Security note: YB_PIN and --pin-stdin are convenient for scripting but carry OS-level exposure risks. YB_PIN is visible to child processes and, on some systems, to other users via /proc. --pin-stdin is the safer non-interactive option — pipe the PIN on stdin rather than setting an environment variable when possible. The default interactive TTY prompt (rpassword) has no such exposure.


Cryptographic Model

yb uses a hybrid encryption scheme:

  1. A fresh ephemeral P-256 key pair is generated for each store operation.
  2. ECDH between the ephemeral key and the YubiKey's resident P-256 key produces a shared secret — the YubiKey performs this operation on-card via GENERAL AUTHENTICATE; the private key never leaves the device.
  3. The shared secret is fed into HKDF-SHA256 to derive an AES-256 key.
  4. The blob is encrypted with AES-256-GCM (authenticated encryption).
  5. The ephemeral public key, nonce, and ciphertext are stored in the YubiKey PIV objects.

Decryption (fetch) reverses steps 2–4, again using the YubiKey for ECDH.

Legacy blobs produced by the Python predecessor (AES-256-CBC) are still readable.


Storage Model

yb stores blobs in custom PIV data objects (retired key certificate slots 0x5F_00000x5F_0013). Large blobs are split across multiple objects using a linked-chunk format. Default store configuration:

Parameter Default Notes
Object count 32 Tunable at format time (--object-count)
Max object size 3,063 bytes Each PIV object is written at the size its content requires
Gross capacity up to ~61 KB Shared with other PIV data; YubiKey 5 NVM pool is 51,200 bytes
ECDH key slot 0x82 Tunable at format time (--key-slot)

Multiple YubiKeys

# List connected readers
yb list-readers

# Use a specific YubiKey by serial number
yb --serial 12345678 list
yb --serial 12345678 store secret.txt

When multiple YubiKeys are connected and --serial is omitted, yb prints the available serials and exits.


Security: Default Credential Detection

yb checks for factory-default credentials (PIN 123456, PUK 12345678, management key 010203...) and refuses to operate if any are detected. Change the PIN and PUK with:

ykman piv access change-pin
ykman piv access change-puk

For the management key, the recommended approach is PIN-protected mode: the management key is replaced with a random value stored on the YubiKey itself, protected by your PIN. yb detects this automatically — no --key flag is needed for write operations.

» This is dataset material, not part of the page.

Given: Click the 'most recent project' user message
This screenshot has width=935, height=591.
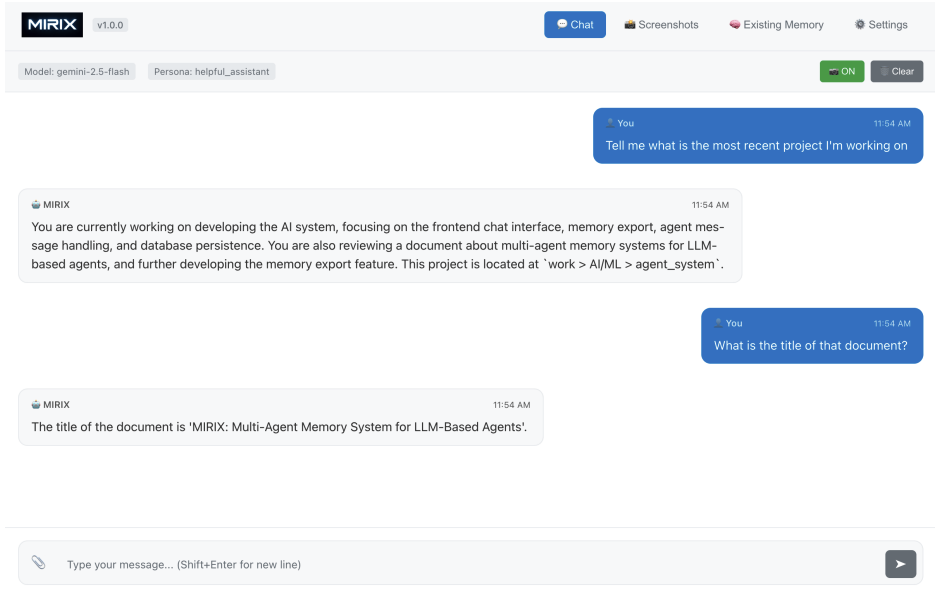Looking at the screenshot, I should 756,146.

Enable it in one step at format time:

yb format --generate --protect

Or, if you have already formatted and want to enable it separately:

ykman piv access change-management-key --generate --protect

To bypass the default-credential check (testing only): --allow-defaults or YB_SKIP_DEFAULT_CHECK=1.

Requires YubiKey firmware 5.3 or later for credential detection.


Format Specification

The yblob binary format is fully documented in docs/YBLOB_FORMAT.md. It is designed to be implementation-independent: any tool that can read and write YubiKey PIV data objects can interoperate with a yblob store without using yb itself.


File Format Recognition

The yblob binary format is registered in the file magic database (merged June 2025, bug #666). On any system with an up-to-date file installation, raw PIV object dumps are identified automatically:

$ file yubikey_object_dump.bin
yubikey_object_dump.bin: yblob object store image data

The magic number is 0xF2ED5F0B (little-endian u32 at offset 0), present in every PIV object written by yb.


License

MIT License. See LICENSE for full text.